## WORK REQUEST
Nothing but the lines from the one with "Task: Click 编辑 edit button for 测试 row" through the final line of the entries below should be written out, each exactly as given.
━━ EXTRACTED RECORDS
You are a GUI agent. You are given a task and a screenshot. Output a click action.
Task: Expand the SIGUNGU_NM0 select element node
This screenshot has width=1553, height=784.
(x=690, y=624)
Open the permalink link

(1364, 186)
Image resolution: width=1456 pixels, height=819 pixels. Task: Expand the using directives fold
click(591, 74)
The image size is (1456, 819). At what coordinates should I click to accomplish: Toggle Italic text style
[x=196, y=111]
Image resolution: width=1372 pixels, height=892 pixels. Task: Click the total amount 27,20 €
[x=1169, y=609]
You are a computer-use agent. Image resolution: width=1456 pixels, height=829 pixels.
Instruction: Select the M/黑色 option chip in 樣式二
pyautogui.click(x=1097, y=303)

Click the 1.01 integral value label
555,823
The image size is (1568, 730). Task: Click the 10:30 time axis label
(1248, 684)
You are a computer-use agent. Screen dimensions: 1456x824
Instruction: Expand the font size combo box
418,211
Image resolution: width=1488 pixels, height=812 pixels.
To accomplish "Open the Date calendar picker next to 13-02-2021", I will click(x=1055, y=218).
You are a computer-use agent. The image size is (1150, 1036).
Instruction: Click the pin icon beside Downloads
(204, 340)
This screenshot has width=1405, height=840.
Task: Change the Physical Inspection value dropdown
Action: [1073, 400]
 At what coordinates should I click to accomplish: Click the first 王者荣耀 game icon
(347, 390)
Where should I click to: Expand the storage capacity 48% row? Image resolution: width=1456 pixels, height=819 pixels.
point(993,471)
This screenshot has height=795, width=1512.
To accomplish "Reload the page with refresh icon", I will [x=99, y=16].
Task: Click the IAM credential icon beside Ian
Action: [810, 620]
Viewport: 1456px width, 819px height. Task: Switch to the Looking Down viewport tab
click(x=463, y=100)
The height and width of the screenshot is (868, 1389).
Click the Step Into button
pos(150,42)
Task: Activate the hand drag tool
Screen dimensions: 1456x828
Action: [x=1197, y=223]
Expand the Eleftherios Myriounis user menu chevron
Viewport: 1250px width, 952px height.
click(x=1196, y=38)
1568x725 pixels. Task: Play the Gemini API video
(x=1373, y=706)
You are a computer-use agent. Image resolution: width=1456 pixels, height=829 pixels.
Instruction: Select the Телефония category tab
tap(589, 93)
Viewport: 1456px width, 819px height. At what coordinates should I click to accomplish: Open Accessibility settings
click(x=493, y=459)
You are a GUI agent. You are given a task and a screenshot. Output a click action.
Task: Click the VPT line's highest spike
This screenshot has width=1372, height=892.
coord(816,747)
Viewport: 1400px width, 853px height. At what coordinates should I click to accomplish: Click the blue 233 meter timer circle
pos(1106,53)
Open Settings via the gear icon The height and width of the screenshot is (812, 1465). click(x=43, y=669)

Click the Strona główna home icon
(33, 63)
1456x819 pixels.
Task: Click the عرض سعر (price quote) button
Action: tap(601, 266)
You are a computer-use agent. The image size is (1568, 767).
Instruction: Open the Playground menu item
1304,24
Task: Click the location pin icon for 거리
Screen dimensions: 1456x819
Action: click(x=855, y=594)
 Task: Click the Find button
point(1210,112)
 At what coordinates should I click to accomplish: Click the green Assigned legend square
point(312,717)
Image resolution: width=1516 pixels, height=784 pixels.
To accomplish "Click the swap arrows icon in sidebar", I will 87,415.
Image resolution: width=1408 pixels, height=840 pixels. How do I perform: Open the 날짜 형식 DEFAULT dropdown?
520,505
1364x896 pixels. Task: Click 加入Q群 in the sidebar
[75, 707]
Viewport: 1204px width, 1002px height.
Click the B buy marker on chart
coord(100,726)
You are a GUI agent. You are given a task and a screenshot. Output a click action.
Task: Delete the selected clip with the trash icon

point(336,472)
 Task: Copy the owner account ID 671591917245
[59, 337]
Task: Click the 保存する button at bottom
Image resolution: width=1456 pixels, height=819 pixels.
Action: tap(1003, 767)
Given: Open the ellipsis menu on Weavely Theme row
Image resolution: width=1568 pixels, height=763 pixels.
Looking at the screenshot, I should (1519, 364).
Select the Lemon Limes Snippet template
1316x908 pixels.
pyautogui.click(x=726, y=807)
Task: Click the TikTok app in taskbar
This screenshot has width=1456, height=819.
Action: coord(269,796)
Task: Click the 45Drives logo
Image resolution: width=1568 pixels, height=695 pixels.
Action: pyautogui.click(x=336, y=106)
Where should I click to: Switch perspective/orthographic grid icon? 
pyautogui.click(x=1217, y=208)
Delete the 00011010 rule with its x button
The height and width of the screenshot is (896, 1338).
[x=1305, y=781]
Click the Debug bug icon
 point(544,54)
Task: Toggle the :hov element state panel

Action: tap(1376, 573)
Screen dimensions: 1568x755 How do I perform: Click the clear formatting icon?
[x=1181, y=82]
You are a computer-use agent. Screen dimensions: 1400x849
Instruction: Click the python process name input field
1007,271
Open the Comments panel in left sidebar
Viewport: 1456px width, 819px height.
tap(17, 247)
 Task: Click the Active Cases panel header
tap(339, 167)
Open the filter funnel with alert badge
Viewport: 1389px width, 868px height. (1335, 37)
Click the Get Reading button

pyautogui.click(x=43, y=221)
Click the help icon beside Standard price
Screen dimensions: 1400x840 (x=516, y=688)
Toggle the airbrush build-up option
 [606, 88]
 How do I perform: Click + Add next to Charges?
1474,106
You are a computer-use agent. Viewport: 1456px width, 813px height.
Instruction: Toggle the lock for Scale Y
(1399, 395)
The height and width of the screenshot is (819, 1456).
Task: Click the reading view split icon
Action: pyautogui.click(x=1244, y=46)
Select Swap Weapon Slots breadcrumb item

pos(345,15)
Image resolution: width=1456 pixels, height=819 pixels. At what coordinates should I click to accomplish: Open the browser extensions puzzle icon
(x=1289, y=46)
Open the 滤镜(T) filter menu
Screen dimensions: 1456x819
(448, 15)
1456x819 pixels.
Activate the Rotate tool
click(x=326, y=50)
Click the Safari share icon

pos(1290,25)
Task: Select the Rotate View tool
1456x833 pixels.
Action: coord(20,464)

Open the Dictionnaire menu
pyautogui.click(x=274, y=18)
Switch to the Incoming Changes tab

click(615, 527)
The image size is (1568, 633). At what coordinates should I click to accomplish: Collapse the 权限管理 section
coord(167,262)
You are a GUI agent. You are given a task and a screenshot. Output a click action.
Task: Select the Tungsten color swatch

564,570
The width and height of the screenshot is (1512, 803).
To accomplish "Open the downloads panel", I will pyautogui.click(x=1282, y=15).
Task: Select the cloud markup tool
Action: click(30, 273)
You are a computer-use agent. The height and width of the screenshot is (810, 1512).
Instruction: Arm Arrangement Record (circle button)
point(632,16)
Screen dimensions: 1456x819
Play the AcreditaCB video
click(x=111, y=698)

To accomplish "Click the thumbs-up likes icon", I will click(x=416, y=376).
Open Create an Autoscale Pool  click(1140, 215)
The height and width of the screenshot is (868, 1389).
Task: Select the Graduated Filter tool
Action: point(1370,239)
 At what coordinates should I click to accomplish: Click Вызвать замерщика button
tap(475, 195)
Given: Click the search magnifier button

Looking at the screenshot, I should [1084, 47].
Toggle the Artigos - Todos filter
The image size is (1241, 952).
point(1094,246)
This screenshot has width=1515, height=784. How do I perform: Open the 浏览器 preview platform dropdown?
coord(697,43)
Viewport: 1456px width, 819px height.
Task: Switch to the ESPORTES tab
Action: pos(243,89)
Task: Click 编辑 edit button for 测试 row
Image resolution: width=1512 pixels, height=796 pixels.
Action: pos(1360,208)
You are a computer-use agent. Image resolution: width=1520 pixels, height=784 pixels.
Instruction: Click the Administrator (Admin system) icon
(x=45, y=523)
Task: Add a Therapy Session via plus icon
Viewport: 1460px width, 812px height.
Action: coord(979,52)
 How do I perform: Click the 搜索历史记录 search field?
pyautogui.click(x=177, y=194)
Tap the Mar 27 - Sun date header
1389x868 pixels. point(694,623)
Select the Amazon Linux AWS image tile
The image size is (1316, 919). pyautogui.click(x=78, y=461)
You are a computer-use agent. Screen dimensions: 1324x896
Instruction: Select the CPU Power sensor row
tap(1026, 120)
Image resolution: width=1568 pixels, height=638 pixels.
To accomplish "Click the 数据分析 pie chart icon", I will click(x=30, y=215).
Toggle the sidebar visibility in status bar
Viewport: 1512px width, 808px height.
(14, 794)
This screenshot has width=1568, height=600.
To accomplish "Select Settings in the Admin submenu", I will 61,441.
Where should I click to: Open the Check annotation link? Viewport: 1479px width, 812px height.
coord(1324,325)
━━━━
## EXERCISE RESPONSE
Task: Click 编辑 edit button for 测试 row
Image resolution: width=1512 pixels, height=796 pixels.
Action: pos(1360,208)
You are a computer-use agent. Image resolution: width=1520 pixels, height=784 pixels.
Instruction: Click the Administrator (Admin system) icon
(x=45, y=523)
Task: Add a Therapy Session via plus icon
Viewport: 1460px width, 812px height.
Action: coord(979,52)
 How do I perform: Click the 搜索历史记录 search field?
pyautogui.click(x=177, y=194)
Tap the Mar 27 - Sun date header
1389x868 pixels. point(694,623)
Select the Amazon Linux AWS image tile
The image size is (1316, 919). pyautogui.click(x=78, y=461)
You are a computer-use agent. Screen dimensions: 1324x896
Instruction: Select the CPU Power sensor row
tap(1026, 120)
Image resolution: width=1568 pixels, height=638 pixels.
To accomplish "Click the 数据分析 pie chart icon", I will click(x=30, y=215).
Toggle the sidebar visibility in status bar
Viewport: 1512px width, 808px height.
(14, 794)
This screenshot has width=1568, height=600.
To accomplish "Select Settings in the Admin submenu", I will 61,441.
Where should I click to: Open the Check annotation link? Viewport: 1479px width, 812px height.
coord(1324,325)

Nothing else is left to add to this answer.